The input:
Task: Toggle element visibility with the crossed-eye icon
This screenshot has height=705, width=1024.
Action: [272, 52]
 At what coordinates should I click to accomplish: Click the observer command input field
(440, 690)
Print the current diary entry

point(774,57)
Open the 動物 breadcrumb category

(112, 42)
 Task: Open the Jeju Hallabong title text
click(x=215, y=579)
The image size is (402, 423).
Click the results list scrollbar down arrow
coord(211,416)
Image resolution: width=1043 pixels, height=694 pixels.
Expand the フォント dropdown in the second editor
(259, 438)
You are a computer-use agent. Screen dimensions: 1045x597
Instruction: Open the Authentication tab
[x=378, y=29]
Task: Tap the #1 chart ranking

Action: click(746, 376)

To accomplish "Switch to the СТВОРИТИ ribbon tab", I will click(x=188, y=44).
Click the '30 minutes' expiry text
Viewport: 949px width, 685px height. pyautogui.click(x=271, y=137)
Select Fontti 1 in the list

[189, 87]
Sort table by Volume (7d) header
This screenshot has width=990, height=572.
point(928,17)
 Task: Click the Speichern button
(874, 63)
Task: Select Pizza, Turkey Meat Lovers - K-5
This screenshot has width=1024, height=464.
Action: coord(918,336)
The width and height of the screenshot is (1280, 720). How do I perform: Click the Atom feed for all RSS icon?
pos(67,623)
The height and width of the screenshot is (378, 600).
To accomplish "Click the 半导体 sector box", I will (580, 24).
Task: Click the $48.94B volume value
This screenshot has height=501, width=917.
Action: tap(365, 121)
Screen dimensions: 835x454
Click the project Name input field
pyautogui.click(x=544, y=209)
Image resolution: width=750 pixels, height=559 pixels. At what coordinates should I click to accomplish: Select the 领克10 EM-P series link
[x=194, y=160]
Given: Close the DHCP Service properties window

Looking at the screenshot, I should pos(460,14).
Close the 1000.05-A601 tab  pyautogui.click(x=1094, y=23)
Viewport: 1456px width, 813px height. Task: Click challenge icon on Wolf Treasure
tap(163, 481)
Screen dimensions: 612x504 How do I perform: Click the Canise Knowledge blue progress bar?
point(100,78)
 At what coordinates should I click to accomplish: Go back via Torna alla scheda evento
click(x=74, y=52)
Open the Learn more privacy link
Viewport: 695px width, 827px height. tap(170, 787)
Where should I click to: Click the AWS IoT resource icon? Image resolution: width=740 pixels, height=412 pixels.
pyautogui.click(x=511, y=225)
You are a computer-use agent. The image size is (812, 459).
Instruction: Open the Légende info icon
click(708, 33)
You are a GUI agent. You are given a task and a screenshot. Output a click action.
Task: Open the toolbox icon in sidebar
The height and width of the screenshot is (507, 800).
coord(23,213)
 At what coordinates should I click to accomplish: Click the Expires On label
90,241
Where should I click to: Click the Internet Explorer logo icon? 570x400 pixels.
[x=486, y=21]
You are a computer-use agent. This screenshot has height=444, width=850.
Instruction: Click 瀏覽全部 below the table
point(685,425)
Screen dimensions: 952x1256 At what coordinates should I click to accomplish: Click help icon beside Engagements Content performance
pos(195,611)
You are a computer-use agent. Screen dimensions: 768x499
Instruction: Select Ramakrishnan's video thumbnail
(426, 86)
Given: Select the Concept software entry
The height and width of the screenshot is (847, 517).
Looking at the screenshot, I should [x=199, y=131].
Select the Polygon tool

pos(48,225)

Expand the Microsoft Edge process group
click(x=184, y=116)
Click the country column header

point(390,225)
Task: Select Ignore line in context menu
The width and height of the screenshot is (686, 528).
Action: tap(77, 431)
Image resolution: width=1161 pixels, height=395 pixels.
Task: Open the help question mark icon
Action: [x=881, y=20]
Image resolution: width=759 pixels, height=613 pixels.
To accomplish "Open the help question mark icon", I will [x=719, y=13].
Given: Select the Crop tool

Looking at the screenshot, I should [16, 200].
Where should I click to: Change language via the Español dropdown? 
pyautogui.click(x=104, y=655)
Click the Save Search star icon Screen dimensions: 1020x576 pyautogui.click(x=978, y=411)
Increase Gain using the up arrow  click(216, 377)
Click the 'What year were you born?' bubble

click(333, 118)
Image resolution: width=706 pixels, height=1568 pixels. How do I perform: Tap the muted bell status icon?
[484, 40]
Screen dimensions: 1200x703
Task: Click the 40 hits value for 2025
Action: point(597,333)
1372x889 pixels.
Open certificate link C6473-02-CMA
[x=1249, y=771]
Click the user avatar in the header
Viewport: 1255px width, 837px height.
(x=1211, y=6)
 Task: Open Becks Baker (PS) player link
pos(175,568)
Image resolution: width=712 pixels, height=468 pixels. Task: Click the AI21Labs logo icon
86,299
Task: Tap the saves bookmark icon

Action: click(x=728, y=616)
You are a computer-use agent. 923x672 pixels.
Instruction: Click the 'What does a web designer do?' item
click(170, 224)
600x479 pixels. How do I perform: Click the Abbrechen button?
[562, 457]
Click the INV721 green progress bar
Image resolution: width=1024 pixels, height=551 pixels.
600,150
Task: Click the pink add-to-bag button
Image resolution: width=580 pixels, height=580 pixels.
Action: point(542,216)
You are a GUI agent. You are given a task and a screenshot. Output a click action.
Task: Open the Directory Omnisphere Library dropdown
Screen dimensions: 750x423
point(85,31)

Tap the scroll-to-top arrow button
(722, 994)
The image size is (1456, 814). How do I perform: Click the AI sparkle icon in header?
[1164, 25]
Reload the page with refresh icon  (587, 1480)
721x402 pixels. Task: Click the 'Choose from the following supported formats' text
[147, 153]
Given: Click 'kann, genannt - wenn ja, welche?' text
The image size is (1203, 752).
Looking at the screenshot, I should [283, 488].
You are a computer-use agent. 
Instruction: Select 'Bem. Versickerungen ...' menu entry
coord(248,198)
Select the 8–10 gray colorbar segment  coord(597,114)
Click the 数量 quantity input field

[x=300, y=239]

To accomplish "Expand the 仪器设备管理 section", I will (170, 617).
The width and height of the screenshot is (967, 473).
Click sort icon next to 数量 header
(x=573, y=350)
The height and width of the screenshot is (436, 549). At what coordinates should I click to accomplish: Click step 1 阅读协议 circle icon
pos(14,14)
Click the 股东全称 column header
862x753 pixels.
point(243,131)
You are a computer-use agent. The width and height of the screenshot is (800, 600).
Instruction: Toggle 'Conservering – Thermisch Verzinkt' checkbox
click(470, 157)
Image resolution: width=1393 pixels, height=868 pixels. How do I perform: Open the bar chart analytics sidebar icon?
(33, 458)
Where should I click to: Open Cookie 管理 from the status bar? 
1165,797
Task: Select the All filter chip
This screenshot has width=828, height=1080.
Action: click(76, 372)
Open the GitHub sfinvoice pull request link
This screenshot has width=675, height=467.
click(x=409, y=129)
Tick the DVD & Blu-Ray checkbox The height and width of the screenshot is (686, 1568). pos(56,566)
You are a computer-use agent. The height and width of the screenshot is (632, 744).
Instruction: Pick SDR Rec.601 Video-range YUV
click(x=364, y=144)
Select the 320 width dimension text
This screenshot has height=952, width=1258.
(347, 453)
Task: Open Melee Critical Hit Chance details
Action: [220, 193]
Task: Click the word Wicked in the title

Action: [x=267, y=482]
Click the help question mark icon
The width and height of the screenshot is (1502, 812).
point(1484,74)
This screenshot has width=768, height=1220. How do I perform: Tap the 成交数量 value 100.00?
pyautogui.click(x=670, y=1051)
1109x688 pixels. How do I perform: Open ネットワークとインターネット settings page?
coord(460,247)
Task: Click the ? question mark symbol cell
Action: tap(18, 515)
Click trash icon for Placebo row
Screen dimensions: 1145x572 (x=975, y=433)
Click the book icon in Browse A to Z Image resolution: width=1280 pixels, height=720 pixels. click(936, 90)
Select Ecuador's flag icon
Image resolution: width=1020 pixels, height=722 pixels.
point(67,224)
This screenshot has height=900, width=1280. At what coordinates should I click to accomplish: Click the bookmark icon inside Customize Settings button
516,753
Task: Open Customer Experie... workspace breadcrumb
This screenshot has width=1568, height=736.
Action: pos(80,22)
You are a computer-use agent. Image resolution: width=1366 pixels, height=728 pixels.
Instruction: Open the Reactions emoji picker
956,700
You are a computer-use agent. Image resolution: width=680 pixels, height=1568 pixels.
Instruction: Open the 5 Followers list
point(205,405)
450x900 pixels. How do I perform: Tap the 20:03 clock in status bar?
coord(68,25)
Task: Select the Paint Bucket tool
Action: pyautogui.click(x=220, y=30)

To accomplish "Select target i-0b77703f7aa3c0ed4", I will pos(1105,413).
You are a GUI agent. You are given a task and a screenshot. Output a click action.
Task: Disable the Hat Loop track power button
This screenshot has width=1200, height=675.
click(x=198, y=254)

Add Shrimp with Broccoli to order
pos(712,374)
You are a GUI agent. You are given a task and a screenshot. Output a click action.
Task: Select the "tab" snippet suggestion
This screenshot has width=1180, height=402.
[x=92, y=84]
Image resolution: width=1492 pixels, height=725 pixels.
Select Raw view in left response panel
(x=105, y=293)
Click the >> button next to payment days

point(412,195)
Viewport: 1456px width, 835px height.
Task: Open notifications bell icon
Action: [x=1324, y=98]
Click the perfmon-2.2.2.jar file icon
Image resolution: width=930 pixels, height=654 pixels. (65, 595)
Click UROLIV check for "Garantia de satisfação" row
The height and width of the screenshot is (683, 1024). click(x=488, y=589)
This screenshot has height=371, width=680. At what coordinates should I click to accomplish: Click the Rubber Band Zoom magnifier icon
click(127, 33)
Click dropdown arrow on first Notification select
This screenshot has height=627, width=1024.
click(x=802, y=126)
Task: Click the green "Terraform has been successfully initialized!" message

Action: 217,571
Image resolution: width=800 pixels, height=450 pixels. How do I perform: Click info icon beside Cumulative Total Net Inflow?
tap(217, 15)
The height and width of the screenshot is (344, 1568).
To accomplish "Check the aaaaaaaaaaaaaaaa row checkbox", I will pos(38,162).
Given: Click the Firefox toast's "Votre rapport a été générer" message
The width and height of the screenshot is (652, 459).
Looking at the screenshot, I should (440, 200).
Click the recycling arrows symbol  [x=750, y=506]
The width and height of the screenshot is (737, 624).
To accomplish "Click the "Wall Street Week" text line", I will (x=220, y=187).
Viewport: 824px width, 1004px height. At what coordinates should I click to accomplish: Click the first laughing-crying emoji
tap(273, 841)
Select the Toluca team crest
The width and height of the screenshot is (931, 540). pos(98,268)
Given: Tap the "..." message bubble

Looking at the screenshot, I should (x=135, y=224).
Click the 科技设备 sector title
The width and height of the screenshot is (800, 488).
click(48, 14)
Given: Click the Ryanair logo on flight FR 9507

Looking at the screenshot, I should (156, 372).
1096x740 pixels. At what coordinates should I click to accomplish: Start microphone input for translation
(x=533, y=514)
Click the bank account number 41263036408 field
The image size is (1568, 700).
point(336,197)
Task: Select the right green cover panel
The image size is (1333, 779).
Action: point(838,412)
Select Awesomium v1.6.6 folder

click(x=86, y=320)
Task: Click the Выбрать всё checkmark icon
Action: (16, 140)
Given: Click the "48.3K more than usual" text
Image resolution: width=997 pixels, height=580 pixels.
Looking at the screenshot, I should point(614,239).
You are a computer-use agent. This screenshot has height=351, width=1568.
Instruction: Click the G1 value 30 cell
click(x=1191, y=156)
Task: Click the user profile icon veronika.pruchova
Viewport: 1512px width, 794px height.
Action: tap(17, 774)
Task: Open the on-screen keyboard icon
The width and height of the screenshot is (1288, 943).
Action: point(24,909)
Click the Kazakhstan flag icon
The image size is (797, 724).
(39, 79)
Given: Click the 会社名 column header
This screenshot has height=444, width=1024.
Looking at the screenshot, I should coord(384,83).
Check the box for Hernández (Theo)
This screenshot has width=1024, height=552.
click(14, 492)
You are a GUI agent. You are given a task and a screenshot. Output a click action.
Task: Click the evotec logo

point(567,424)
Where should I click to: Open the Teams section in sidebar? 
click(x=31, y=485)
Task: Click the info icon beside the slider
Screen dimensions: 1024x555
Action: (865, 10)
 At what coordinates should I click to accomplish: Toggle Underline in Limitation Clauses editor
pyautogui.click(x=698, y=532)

Aim of the task: Throughout the data above, report every line that contains the string "sector".

Task result:
To accomplish "Click the 半导体 sector box", I will (580, 24).
Click the 科技设备 sector title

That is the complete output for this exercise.